COVID-19 stellt Individuen und Gesellschaften weltweit vor eine der größten Herausforderungen der letzten Jahrzehnte. Public-Health-Forschung, epidemiologische und klinische Studien sind daher unabdingbar, um die Ausbreitung des für die Pandemie verantwortlichen SARS-CoV‑2 und dessen Varianten nachzuverfolgen, die Folgen für die Gesundheit und das soziale Leben besser zu verstehen sowie wirksame Therapie- und Impfmethoden zu identifizieren. Dadurch entsteht für Politik, Wirtschaft, Gesundheitsversorgung und Gesellschaft eine empirische Grundlage zur Eindämmung und zum Umgang mit der Pandemie. Diese bedarf jedoch einer fortlaufenden Aktualisierung.

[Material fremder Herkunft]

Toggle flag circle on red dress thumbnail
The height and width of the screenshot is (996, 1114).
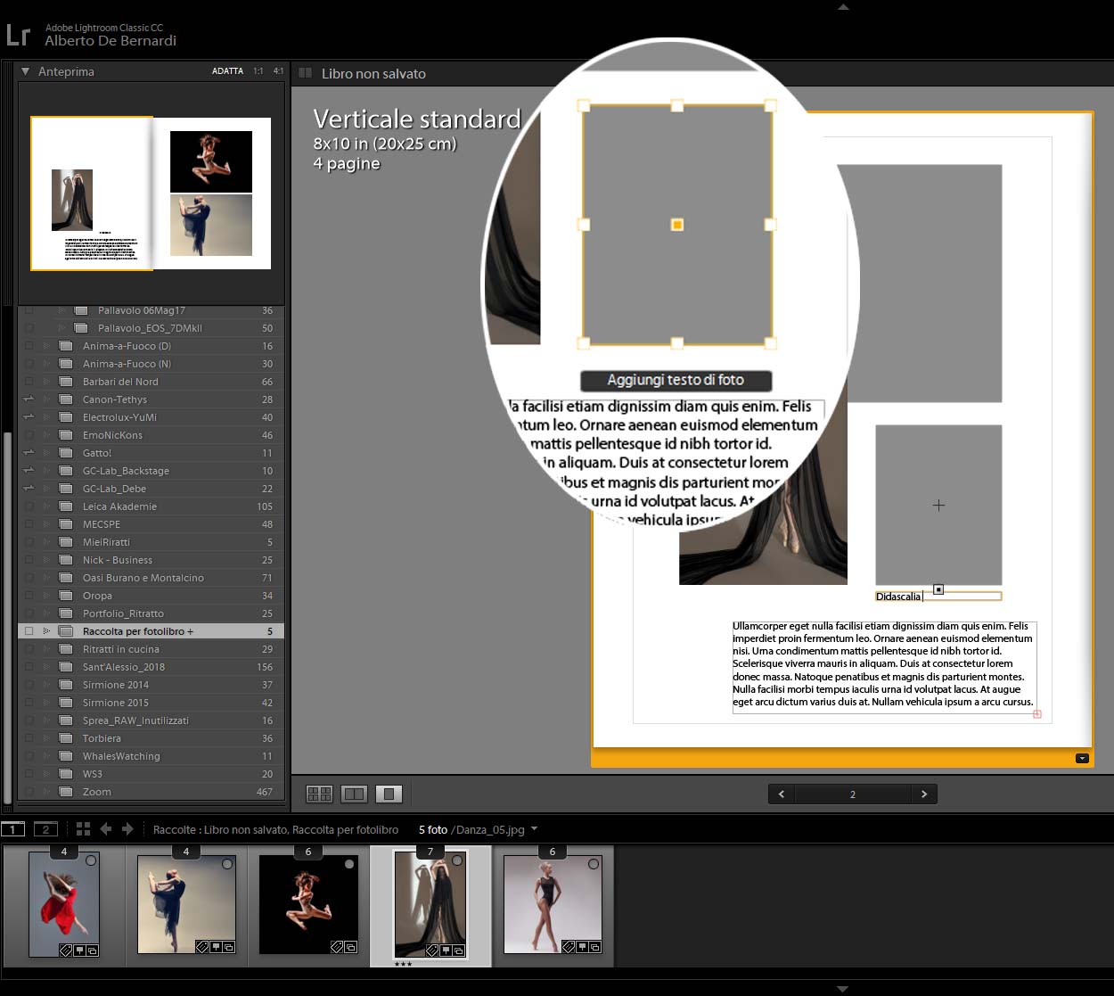coord(91,861)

In sehr kurzer Zeit entstanden zahlreiche Projekte, Studien und Netzwerke zur Erforschung von SARS-CoV‑2 und COVID-19. Aus der Perspektive von Forschenden sind hiermit erhebliche Herausforderungen verbunden. Es fällt zunehmend schwer, einen Überblick zu behalten. Dieser Überblick ist jedoch unabdingbar, um Forschungsaktivitäten besser zu koordinieren, ungeplante Doppelforschung zu vermeiden und Studien harmonisiert zu implementieren. Derzeit wird die Zusammenführung von Wissensquellen durch die unzureichende Berücksichtigung von Standards und einen Mangel an harmonisierten Methoden auf allen Ebenen des Forschungsprozesses erschwert.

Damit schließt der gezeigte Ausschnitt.